Europeans began exploring the area in the 1600’s. The first white explorer to the area was Frenchman Etienne Brule in 1620 under orders of Samuel de Champlain.
In 1668, French missionary Jacques Marquette established the first permanent settlement in Sault Ste. Marie.
The French continued to build trading posts; forts and villages throughout Michigan, including Fort Ponchartrain du Detroit, now present day Detroit.
Territorial disputes between the British and French contributed to the start of the French and Indian War. With the Treaty of 1763, France ceded all of (future) Michigan to the British. The British included Michigan as part of Quebec in 1774.
The Treaty of Paris, which ended the Revolutionary War in 1783, included the British ceding Michigan to the United States. Michigan first became part of the Northwest Territory , then the Michigan Territory until its admission to the Union as the 26th state on January 26, 1837.
The growth of Michigan after its statehood was rapid, as immigrants from Germany, Ireland and The Netherlands arrived to assist with the construction of railroads, roads and canals plus the expansion of the lumbering industry.

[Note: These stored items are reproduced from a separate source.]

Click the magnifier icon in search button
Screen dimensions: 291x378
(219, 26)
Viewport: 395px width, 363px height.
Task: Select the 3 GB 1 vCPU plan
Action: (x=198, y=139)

Following the invention of the automobile, the automotive industry in Michigan exploded with the establishment of the Ford Motor Company, General Motors and Chrysler mass-production plants.
Race riots in 1967 shook the city of Detroit. As a result, 43 people were killed, hundreds injured and more than 2,000 buildings destroyed causing over $200 million in damages.
Bordered by four of the five fresh water Great Lakes, Michigan is divided into two peninsulas, Upper and Lower, which are joined together by the Mackinac (Big Mac) suspension bridge, spanning the Straits of Mackinac. Michigan’s dependence on the auto industry has caused the state to have one of the highest unemployment rates in the country.
In the recession of the 1980’s, factories were closed when car sales slumped. In the 1990’s, recession and foreign competition resulted in the layoffs of thousands of Michigan workers.
Although the recession of the 21st century has caused additional job losses, Michigan has diversified its economic base and is home to other major industries including cereal products, pizza, information technology, aerospace and mining.
Michigan is currently the third largest grower of Christmas trees in the U.S. It ranks fourth in the nation in high tech employment.
Michigan ranks high in tourism with vacationers, hunters and fishermen drawn to its forests, lakes, thousands of miles of beaches, golf courses and snow activities. Detroit, the largest city, offers museums, arts, sports and gambling.
The Upper Peninsula is a beautiful, rugged, sparsely populated place, where severe winters are commonplace. Small towns, large cities and fertile farmland in all directions dot the Lower Peninsula, home to most of the people.
The shorelines of Michigan are covered by over 115 lighthouses – their mission is to warn mariners of possible danger. They are also reminders of the state’s vital relationship with the Great Lakes.